• Passage to read:
SECURITIES OUTSTANDING PRIOR TO OFFERINGS
In connection with the Series B Private Placement, Midsummer
Investment, Ltd. purchased from us 2,826 shares of Series B Preferred Stock,
convertible into 1,256,000 shares of common stock, at a conversion rate of 1
share of Series B Preferred Stock for 444.4444 shares of common stock. We issued
a total of 10,000 shares of Series B Preferred Stock in connection with the
Series B Private Placement. Immediately prior to the Series B Private Placement,
no shares of Series B Preferred Stock were outstanding and 19,090,159 shares of
common stock were outstanding. The closing market price per share of our common
stock on the date of closing of the Series B Private Placement, as listed on
Yahoo! Finance, was $2.15. The closing market price per share of the common
stock as of December 17, 2007, as listed on Yahoo! Finance, was $1.75.
There were no other prior securities transactions between us (or any of
our predecessors) and the Selling Stockholders (or any affiliates of the Selling
Stockholders, or any person with whom any Selling Stockholder has a contractual
relationship regarding the transaction (or any predecessors of those persons)).

• Provided data:

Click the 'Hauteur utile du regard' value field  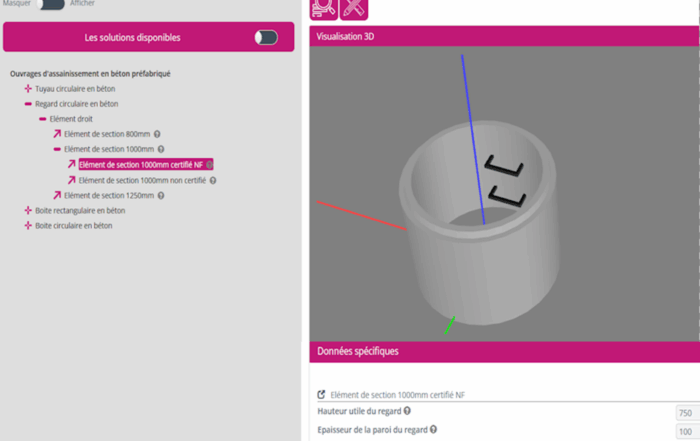point(685,412)
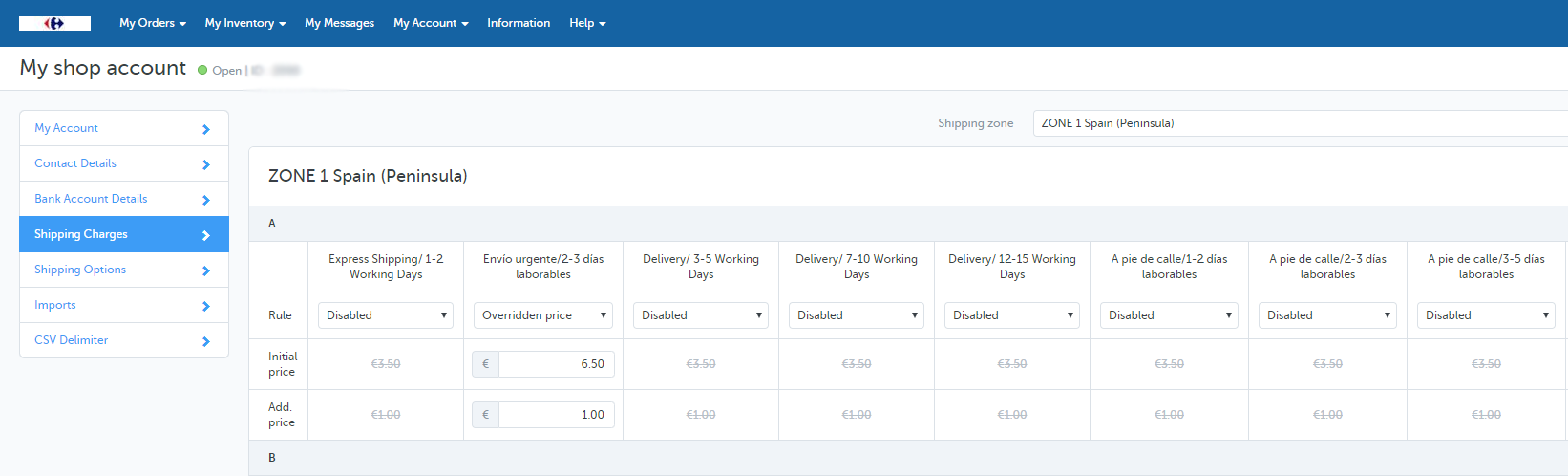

• Exercise requirements: According to the passage on securities outstanding prior to offerings, how many shares of Series B Preferred Stock were issued in total in the Series B Private Placement?

• Task response: A total of 10,000 shares of Series B Preferred Stock were issued.